**Required actions**
(a) Update the biscuit passage from "Gruyere and Black" to "keyboard. It’s unsightly.)", replacing "buttermilk" with "sourdough".
(b) Format the records, from their first line to the line with "[x=240, y=571]", as a JSON list of strings with one string per line, skipping blank lines and leaving out the pictures.

[START OF Passage shown]

Gruyere and Black Pepper Biscuit Sandwiches (with Strawberry Balsamic Jam)

I’ve always said: “Happiness is a warm, fluffy, buttermilk biscuit!”

Actually, that’s a lie – I’ve never said that before. But, I have felt that sentiment deep down in my heart for a very long time, and NOW I’m saying it… and I mean it! Seriously, a buttermilk biscuit is a beautiful, wonderful thing, especially when it’s fresh from the oven and slathered in butter. Part of the beauty of a buttermilk biscuit is that you can dress it up in millions of ways. Add cheese! Pop it on top of a chicken pot pie! Slice it in half and use it to sandwich a delicious piece of fried chicken!

(Stop drooling on your keyboard. It’s unsightly.)

ANYWAYS. When I was brainstorming some menu ideas for a wedding shower I was helping to throw, I knew I wanted to make a biscuit sandwich of some sort. A biscuit sandwich fulfills many of the requirements for food at a brunch: it’s dainty, it’s cute, it’s carb-y to soak up all the mimosas in your stomach. I wanted to add a couple other elements, too – something Italian (I met the bride while working in her dad’s Italian bakery nearly 20 years ago), something cheesy (please tell me I don’t need to explain the need for cheese?), and something to give it a real savory/spicy edge. Mission accomplished!

[END OF Passage shown]
[START OF Records shown]

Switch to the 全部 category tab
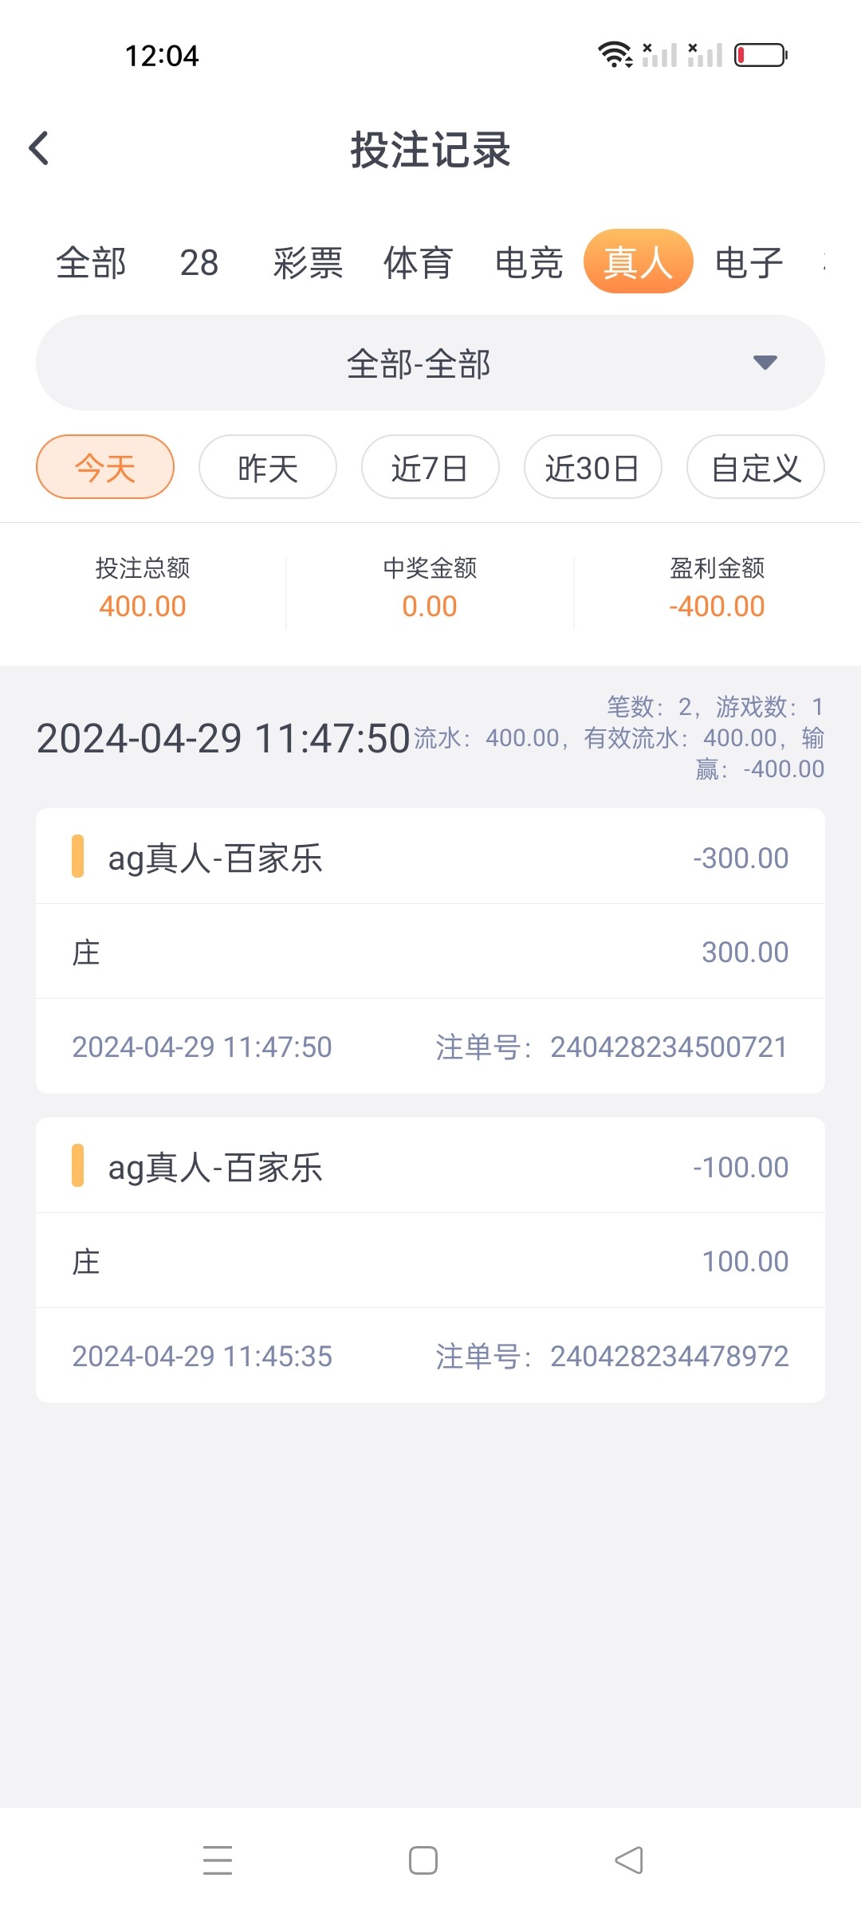The height and width of the screenshot is (1913, 861). (x=91, y=262)
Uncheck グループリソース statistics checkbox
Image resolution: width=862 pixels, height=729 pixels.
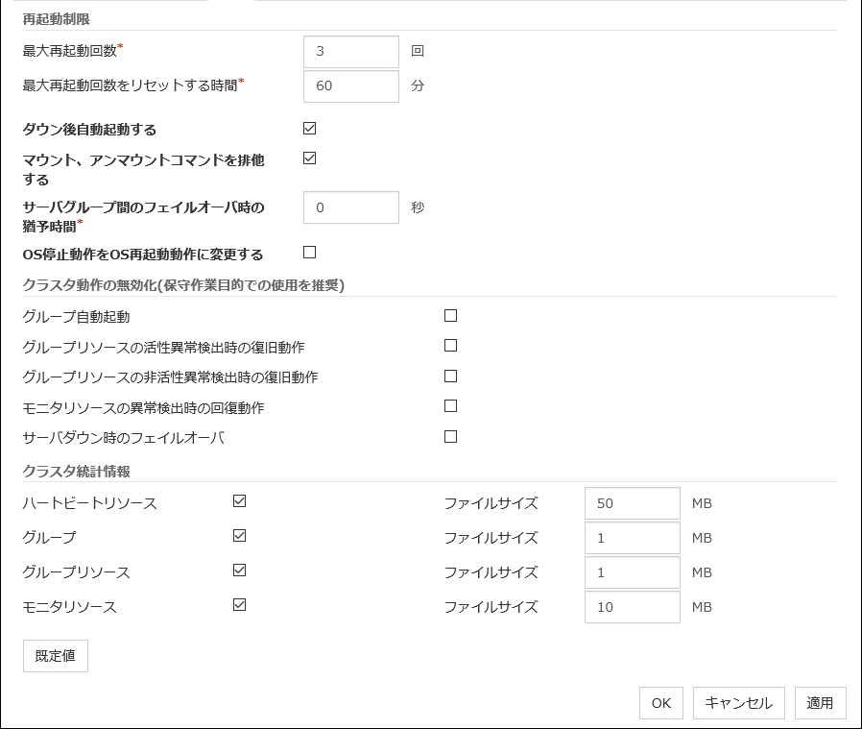[x=240, y=571]
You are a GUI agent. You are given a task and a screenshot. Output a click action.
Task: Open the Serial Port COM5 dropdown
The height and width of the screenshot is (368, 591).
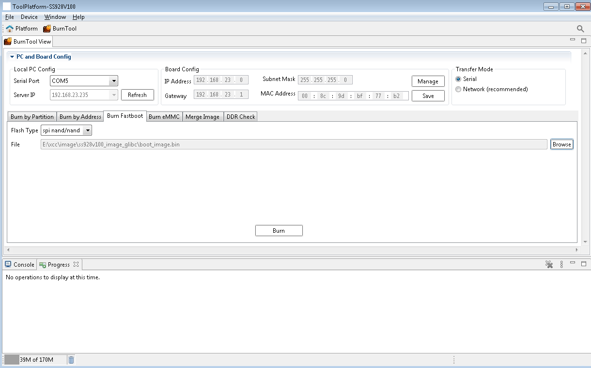click(113, 81)
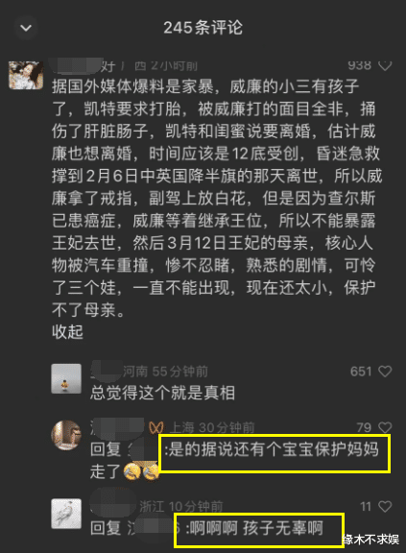Like the Zhejiang reply with 11 likes

(x=385, y=507)
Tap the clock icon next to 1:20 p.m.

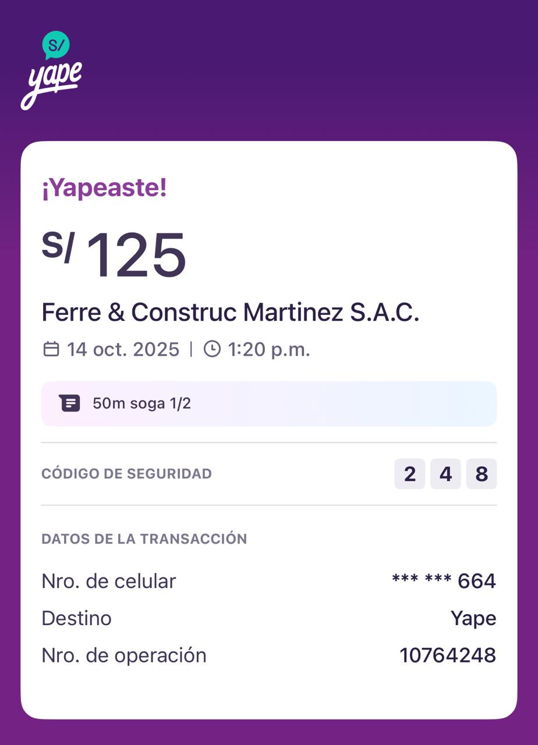click(x=212, y=349)
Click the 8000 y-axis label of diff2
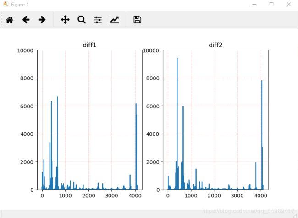The height and width of the screenshot is (218, 298). (x=152, y=78)
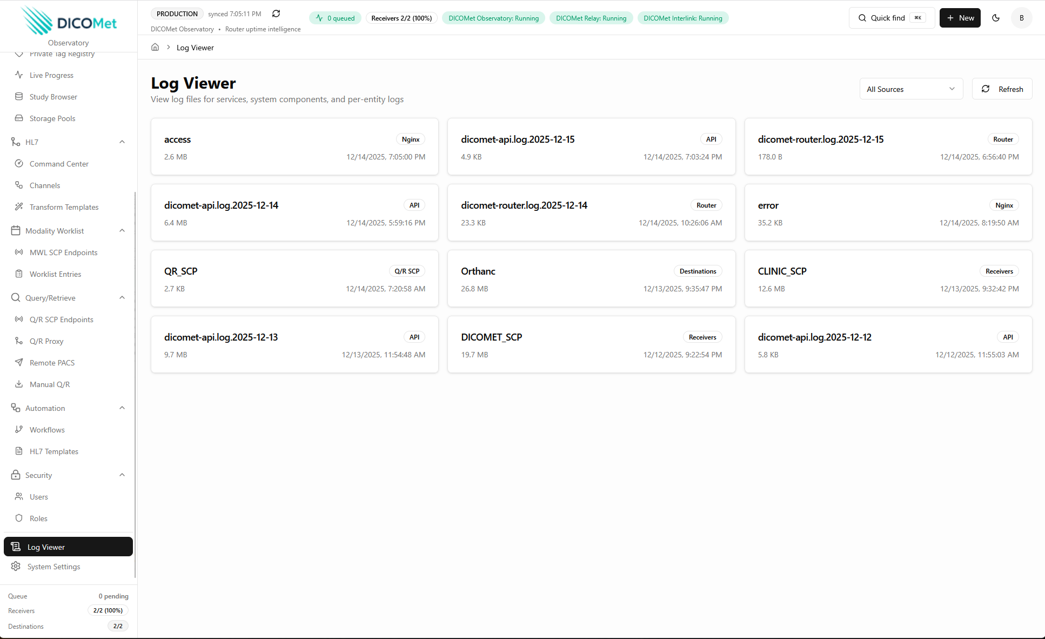Select the Transform Templates tool
Screen dimensions: 1045x639
(x=64, y=207)
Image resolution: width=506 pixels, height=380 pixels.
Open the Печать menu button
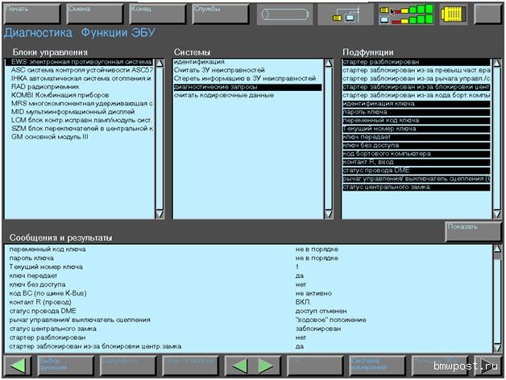(x=30, y=12)
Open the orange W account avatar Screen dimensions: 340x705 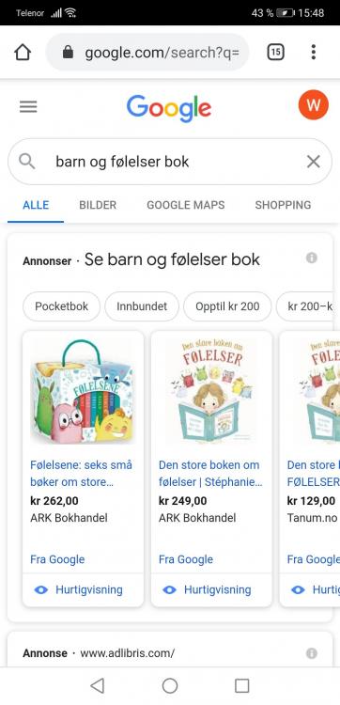click(x=314, y=104)
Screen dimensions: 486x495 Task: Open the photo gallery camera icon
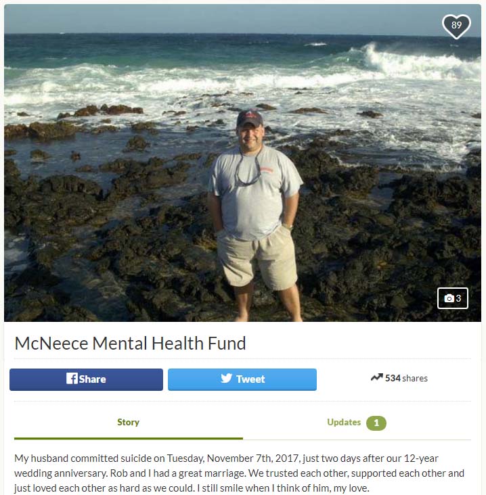[449, 298]
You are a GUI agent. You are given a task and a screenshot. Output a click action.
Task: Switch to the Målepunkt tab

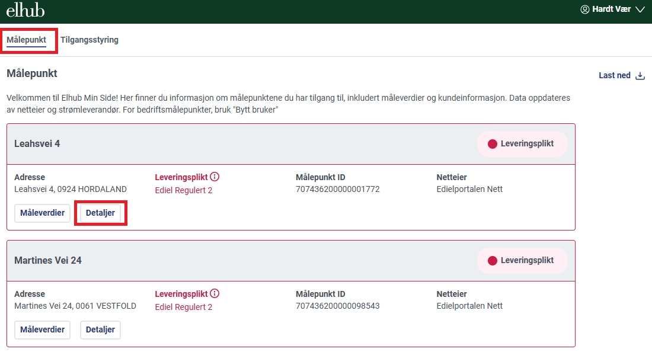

[END OF Records shown]

**The replies**
(a)
Gruyere and Black Pepper Biscuit Sandwiches (with Strawberry Balsamic Jam)

I’ve always said: “Happiness is a warm, fluffy, sourdough biscuit!”

Actually, that’s a lie – I’ve never said that before. But, I have felt that sentiment deep down in my heart for a very long time, and NOW I’m saying it… and I mean it! Seriously, a sourdough biscuit is a beautiful, wonderful thing, especially when it’s fresh from the oven and slathered in butter. Part of the beauty of a sourdough biscuit is that you can dress it up in millions of ways. Add cheese! Pop it on top of a chicken pot pie! Slice it in half and use it to sandwich a delicious piece of fried chicken!

(Stop drooling on your keyboard. It’s unsightly.)

(b)
[
  "Switch to the 全部 category tab",
  "The height and width of the screenshot is (1913, 861). (x=91, y=262)",
  "Uncheck グループリソース statistics checkbox",
  "Image resolution: width=862 pixels, height=729 pixels.",
  "[x=240, y=571]"
]